Work request: Below are records; reproduce exactly the lines from the one that has "Open the Terminal menu" through the one that has "Screen dimensions: 1372x874", ends included, and nothing more.

Data extracts:
- - - - - - -

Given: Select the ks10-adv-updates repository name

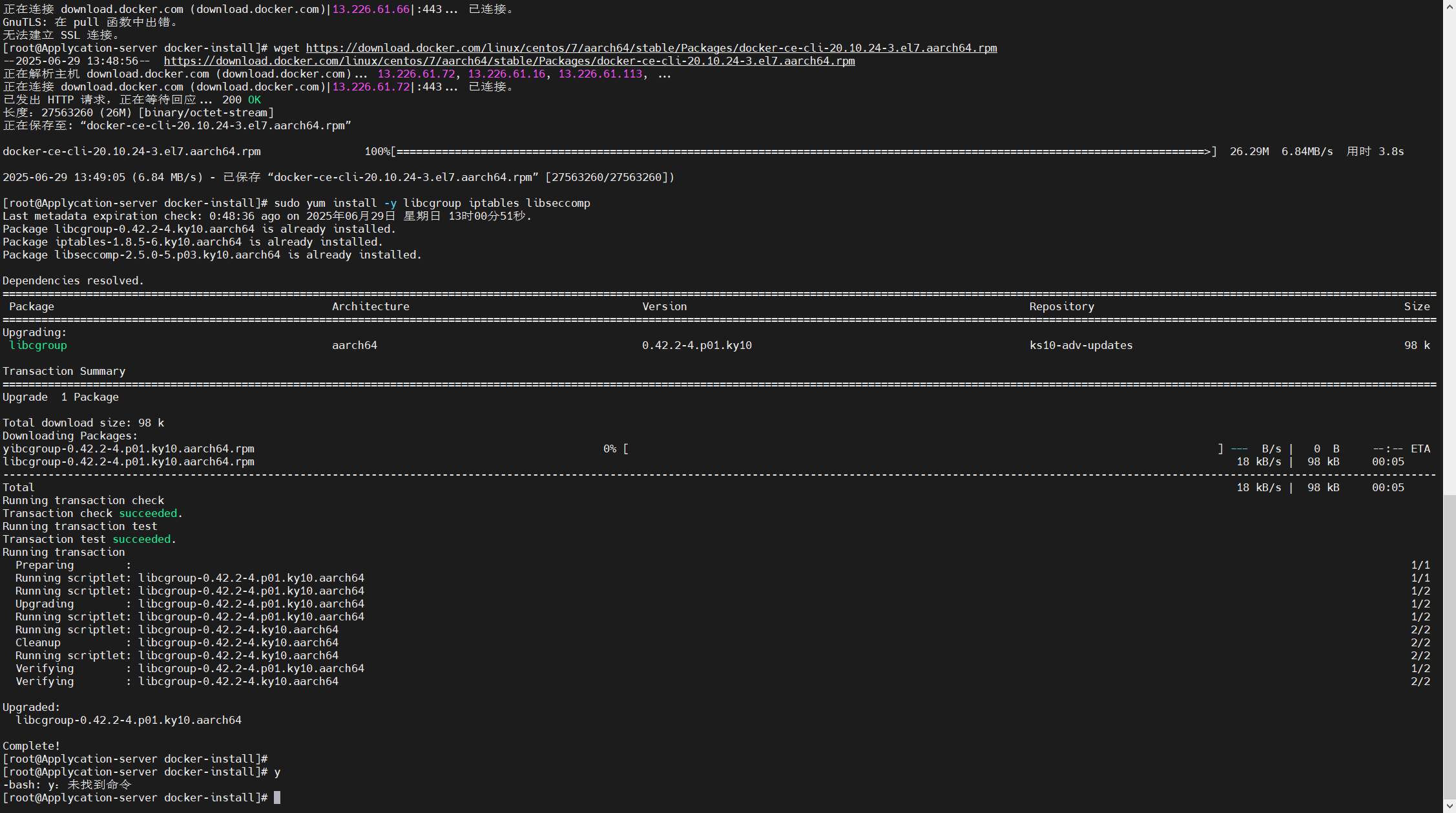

- - - - - - -

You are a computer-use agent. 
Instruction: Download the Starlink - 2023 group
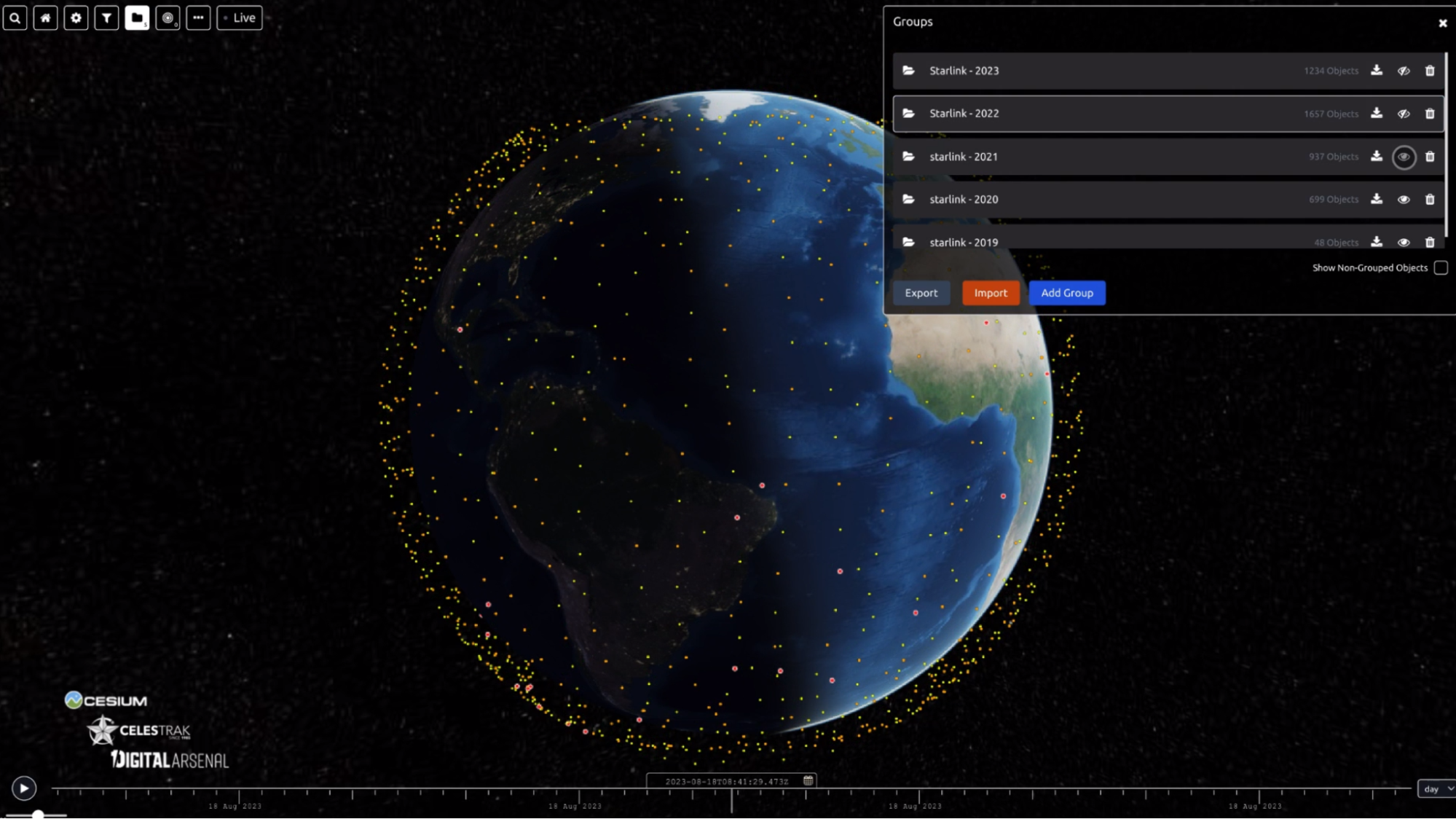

- - - - - - -

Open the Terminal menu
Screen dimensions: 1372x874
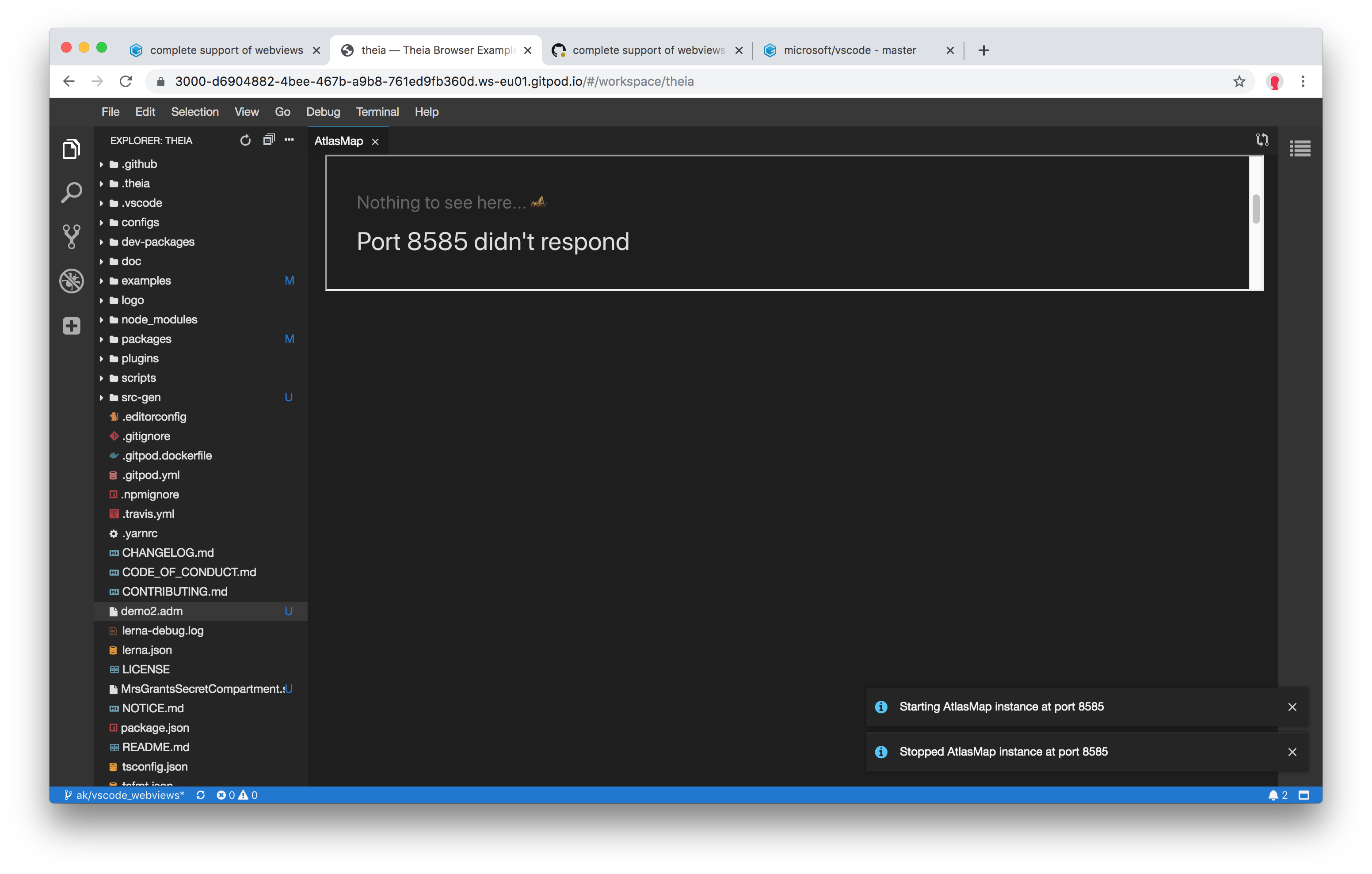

- - - - - - -

Response to this task:
Open the Terminal menu
Screen dimensions: 1372x874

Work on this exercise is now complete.